→ **Supplied passage**:
+--

Algebraic Structures: Things I wish someone had explained about functional programming

Algebraic Structures: Things I wish someone had explained about functional programming

This is part 2 of a four-part series: Things I wish someone had explained to me about functional programming

Algebraic Structures are something I wish I’d understood better, sooner. I had a hazy idea of what they were, but didn’t know the correct terminology. That was a massive barrier to finding out more.

What is an algebraic structure?

What is an algebraic structure? Well, according to Wikipedia:

In mathematics, and more specifically in abstract algebra, an algebraic structure on a set $A$ (called carrier set or underlying set) is a collection of finitary operations on $A$; the set $A$ with this structure is also called an algebra.

…and… that doesn't help much. Sets? Finitary operations? What does that have to do with writing code? We're trying to learn about functional programming here. What do algebraic structures have to do with anything?

Well, let me ask you a question. Have you ever been around more experienced functional programmers? Ever heard them throwing around a bunch of inscrutable jargon? Words like 'monoid,' 'applicative,' 'semiring,’ 'lattice,' 'functor,' or the dreaded ‘monad’? Ever wondered what all that was about? The collective term for these concepts is algebraic structures.

It took me a long time to figure this out. And even once I did, it didn't help as much as I'd hoped. In IT, there's always someone ready to criticise incorrect terminology. They’re like hyenas waiting to jump on an unguarded kill. And the functional programming community is no exception. Knowing the name 'algebraic structure' helps protect yourself from that. But not much else. If you do a web search for 'algebraic structures', you won't get helpful results back. And qualifying it with ‘JavaScript algebraic structures’ doesn't improve things much.

+--

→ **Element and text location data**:
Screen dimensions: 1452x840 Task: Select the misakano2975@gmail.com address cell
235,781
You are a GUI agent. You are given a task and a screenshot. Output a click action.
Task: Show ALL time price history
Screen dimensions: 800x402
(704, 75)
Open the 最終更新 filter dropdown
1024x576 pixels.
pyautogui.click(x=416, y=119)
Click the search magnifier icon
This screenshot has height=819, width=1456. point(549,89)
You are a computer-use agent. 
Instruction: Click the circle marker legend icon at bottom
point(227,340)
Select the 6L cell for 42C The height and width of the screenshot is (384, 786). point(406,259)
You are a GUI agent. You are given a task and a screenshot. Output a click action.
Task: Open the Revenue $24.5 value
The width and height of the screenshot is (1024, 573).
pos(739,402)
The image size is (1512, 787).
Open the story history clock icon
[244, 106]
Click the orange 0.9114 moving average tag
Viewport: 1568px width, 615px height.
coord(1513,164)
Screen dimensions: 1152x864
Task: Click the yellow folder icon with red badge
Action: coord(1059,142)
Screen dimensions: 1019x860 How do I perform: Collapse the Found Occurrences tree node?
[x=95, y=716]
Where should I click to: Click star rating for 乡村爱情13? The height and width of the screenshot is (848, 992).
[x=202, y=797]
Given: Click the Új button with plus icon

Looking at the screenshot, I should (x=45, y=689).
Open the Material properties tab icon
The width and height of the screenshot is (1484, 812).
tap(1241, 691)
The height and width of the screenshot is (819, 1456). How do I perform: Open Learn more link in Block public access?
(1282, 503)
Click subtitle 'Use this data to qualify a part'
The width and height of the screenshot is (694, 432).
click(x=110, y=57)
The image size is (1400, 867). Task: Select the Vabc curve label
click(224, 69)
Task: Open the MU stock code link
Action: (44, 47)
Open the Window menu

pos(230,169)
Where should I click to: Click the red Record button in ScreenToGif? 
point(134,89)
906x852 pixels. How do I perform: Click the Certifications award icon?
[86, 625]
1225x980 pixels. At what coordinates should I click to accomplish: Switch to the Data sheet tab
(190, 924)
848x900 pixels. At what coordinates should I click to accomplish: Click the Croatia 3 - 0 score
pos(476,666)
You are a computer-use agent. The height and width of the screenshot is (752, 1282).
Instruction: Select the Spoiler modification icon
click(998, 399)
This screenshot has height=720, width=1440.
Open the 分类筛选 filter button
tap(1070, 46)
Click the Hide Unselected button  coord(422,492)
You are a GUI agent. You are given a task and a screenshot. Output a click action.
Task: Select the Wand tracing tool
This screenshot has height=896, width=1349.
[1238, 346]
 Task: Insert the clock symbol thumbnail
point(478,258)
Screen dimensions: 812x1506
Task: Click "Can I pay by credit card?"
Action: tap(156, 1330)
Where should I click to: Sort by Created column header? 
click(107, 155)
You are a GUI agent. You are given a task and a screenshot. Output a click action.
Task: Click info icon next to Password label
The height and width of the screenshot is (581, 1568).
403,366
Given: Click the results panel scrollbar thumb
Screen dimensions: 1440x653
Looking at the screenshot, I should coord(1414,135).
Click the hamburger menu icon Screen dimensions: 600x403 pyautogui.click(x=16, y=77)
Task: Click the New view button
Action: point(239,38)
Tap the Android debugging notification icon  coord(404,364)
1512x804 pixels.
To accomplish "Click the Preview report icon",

+--

→ **Required work**:
1. Rewrite the paragraph of the algebraic structures post that begins "It took me a long time to figure this out" as a short bulleted list, keeping its main facts.
2. Summarize the algebraic structures post in two sentences.

→ **Per-task outputs**:
1.
- Figuring out the term took the author a long time, and knowing it helped less than hoped.
- In IT, someone is always ready to criticise incorrect terminology, and the functional programming community is no exception.
- Knowing the name "algebraic structure" offers protection from that criticism, but not much else.
- A web search for "algebraic structures" doesn't return helpful results, and adding "JavaScript" doesn't improve things much.

2. The author wishes they had understood algebraic structures sooner, and explains that the term is the collective name for jargon like "monoid," "functor," and "monad" that experienced functional programmers use, even though the Wikipedia definition doesn't help much. Learning the name took a long time and mainly protected the author from criticism over terminology, since web searches for "algebraic structures," even with "JavaScript" added, don't return helpful results.